TASK DIRECTIONS:
Each line of the records is to be copied verbatim.

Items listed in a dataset
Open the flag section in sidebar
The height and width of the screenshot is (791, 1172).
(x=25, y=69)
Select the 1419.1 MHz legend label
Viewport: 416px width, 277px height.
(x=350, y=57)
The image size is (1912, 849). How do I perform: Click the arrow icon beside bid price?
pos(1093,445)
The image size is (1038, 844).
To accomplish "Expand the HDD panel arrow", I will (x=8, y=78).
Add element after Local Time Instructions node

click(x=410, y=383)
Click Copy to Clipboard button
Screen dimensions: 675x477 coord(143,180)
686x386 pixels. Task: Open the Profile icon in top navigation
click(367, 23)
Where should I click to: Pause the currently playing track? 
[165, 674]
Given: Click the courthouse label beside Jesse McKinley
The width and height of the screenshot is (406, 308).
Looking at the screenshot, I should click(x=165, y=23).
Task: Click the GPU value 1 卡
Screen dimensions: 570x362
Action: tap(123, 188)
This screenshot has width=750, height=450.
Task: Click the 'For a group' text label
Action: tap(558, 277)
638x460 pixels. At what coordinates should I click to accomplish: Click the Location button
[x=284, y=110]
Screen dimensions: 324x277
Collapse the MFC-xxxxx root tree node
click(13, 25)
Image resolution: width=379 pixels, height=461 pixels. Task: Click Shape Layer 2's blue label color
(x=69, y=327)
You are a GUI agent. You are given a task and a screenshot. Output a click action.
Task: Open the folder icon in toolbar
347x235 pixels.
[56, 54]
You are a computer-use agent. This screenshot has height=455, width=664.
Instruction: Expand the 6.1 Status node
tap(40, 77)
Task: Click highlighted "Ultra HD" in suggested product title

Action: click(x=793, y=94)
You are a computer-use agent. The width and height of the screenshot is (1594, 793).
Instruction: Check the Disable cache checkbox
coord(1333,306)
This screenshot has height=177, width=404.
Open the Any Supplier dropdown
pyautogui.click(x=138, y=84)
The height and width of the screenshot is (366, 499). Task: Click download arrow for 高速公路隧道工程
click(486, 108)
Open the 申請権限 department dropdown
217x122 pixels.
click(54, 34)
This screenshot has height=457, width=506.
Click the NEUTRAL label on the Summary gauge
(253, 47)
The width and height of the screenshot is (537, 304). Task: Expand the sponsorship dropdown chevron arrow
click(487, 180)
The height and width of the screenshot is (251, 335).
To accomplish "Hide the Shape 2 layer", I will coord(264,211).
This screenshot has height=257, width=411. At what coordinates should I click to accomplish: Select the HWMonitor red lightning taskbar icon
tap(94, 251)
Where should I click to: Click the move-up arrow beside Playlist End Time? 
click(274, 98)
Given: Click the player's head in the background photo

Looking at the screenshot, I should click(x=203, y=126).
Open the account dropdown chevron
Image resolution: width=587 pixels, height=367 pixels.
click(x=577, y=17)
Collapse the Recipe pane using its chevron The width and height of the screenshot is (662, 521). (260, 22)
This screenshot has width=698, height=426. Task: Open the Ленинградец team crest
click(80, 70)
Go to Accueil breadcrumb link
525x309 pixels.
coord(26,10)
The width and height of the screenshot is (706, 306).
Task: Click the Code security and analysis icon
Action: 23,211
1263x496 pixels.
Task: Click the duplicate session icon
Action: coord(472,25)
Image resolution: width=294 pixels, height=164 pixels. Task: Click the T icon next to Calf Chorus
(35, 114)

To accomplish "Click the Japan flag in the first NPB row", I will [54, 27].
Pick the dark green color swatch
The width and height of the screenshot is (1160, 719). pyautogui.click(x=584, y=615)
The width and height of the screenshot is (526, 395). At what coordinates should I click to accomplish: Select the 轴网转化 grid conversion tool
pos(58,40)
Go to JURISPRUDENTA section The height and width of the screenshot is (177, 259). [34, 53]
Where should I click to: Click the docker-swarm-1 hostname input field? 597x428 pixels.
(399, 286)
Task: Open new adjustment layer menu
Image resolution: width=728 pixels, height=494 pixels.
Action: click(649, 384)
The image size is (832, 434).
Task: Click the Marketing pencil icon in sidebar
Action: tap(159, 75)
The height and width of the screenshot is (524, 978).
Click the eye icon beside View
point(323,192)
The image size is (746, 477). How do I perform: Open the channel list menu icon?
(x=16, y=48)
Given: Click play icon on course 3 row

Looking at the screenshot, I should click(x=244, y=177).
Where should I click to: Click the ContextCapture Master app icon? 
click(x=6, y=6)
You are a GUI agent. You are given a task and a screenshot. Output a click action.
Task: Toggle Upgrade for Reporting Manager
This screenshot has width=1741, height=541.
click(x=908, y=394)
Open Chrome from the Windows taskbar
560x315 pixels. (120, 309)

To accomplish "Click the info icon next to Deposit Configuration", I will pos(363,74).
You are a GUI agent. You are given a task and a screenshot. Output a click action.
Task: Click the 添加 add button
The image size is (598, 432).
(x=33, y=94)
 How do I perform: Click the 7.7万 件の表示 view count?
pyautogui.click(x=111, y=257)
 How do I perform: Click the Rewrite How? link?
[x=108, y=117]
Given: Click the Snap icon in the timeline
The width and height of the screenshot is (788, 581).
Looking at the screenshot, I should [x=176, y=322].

RESPONSE AREA:
Open the flag section in sidebar
The height and width of the screenshot is (791, 1172).
(x=25, y=69)
Select the 1419.1 MHz legend label
Viewport: 416px width, 277px height.
(x=350, y=57)
The image size is (1912, 849). How do I perform: Click the arrow icon beside bid price?
pos(1093,445)
The image size is (1038, 844).
To accomplish "Expand the HDD panel arrow", I will (x=8, y=78).
Add element after Local Time Instructions node

click(x=410, y=383)
Click Copy to Clipboard button
Screen dimensions: 675x477 coord(143,180)
686x386 pixels. Task: Open the Profile icon in top navigation
click(367, 23)
Where should I click to: Pause the currently playing track? 
[165, 674]
Given: Click the courthouse label beside Jesse McKinley
The width and height of the screenshot is (406, 308).
Looking at the screenshot, I should click(x=165, y=23).
Task: Click the GPU value 1 卡
Screen dimensions: 570x362
Action: tap(123, 188)
This screenshot has width=750, height=450.
Task: Click the 'For a group' text label
Action: tap(558, 277)
638x460 pixels. At what coordinates should I click to accomplish: Click the Location button
[x=284, y=110]
Screen dimensions: 324x277
Collapse the MFC-xxxxx root tree node
click(13, 25)
Image resolution: width=379 pixels, height=461 pixels. Task: Click Shape Layer 2's blue label color
(x=69, y=327)
You are a GUI agent. You are given a task and a screenshot. Output a click action.
Task: Open the folder icon in toolbar
347x235 pixels.
[56, 54]
You are a computer-use agent. This screenshot has height=455, width=664.
Instruction: Expand the 6.1 Status node
tap(40, 77)
Task: Click highlighted "Ultra HD" in suggested product title

Action: click(x=793, y=94)
You are a computer-use agent. The width and height of the screenshot is (1594, 793).
Instruction: Check the Disable cache checkbox
coord(1333,306)
This screenshot has height=177, width=404.
Open the Any Supplier dropdown
pyautogui.click(x=138, y=84)
The height and width of the screenshot is (366, 499). Task: Click download arrow for 高速公路隧道工程
click(486, 108)
Open the 申請権限 department dropdown
217x122 pixels.
click(54, 34)
This screenshot has height=457, width=506.
Click the NEUTRAL label on the Summary gauge
(253, 47)
The width and height of the screenshot is (537, 304). Task: Expand the sponsorship dropdown chevron arrow
click(487, 180)
The height and width of the screenshot is (251, 335).
To accomplish "Hide the Shape 2 layer", I will coord(264,211).
This screenshot has height=257, width=411. At what coordinates should I click to accomplish: Select the HWMonitor red lightning taskbar icon
tap(94, 251)
Where should I click to: Click the move-up arrow beside Playlist End Time? 
click(274, 98)
Given: Click the player's head in the background photo

Looking at the screenshot, I should click(x=203, y=126).
Open the account dropdown chevron
Image resolution: width=587 pixels, height=367 pixels.
click(x=577, y=17)
Collapse the Recipe pane using its chevron The width and height of the screenshot is (662, 521). (260, 22)
This screenshot has width=698, height=426. Task: Open the Ленинградец team crest
click(80, 70)
Go to Accueil breadcrumb link
525x309 pixels.
coord(26,10)
The width and height of the screenshot is (706, 306).
Task: Click the Code security and analysis icon
Action: 23,211
1263x496 pixels.
Task: Click the duplicate session icon
Action: coord(472,25)
Image resolution: width=294 pixels, height=164 pixels. Task: Click the T icon next to Calf Chorus
(35, 114)

To accomplish "Click the Japan flag in the first NPB row", I will [54, 27].
Pick the dark green color swatch
The width and height of the screenshot is (1160, 719). pyautogui.click(x=584, y=615)
The width and height of the screenshot is (526, 395). At what coordinates should I click to accomplish: Select the 轴网转化 grid conversion tool
pos(58,40)
Go to JURISPRUDENTA section The height and width of the screenshot is (177, 259). [34, 53]
Where should I click to: Click the docker-swarm-1 hostname input field? 597x428 pixels.
(399, 286)
Task: Open new adjustment layer menu
Image resolution: width=728 pixels, height=494 pixels.
Action: click(649, 384)
The image size is (832, 434).
Task: Click the Marketing pencil icon in sidebar
Action: tap(159, 75)
The height and width of the screenshot is (524, 978).
Click the eye icon beside View
point(323,192)
The image size is (746, 477). How do I perform: Open the channel list menu icon?
(x=16, y=48)
Given: Click play icon on course 3 row

Looking at the screenshot, I should click(x=244, y=177).
Where should I click to: Click the ContextCapture Master app icon? 
click(x=6, y=6)
You are a GUI agent. You are given a task and a screenshot. Output a click action.
Task: Toggle Upgrade for Reporting Manager
This screenshot has width=1741, height=541.
click(x=908, y=394)
Open Chrome from the Windows taskbar
560x315 pixels. (120, 309)

To accomplish "Click the info icon next to Deposit Configuration", I will pos(363,74).
You are a GUI agent. You are given a task and a screenshot. Output a click action.
Task: Click the 添加 add button
The image size is (598, 432).
(x=33, y=94)
 How do I perform: Click the 7.7万 件の表示 view count?
pyautogui.click(x=111, y=257)
 How do I perform: Click the Rewrite How? link?
[x=108, y=117]
Given: Click the Snap icon in the timeline
The width and height of the screenshot is (788, 581).
Looking at the screenshot, I should [x=176, y=322].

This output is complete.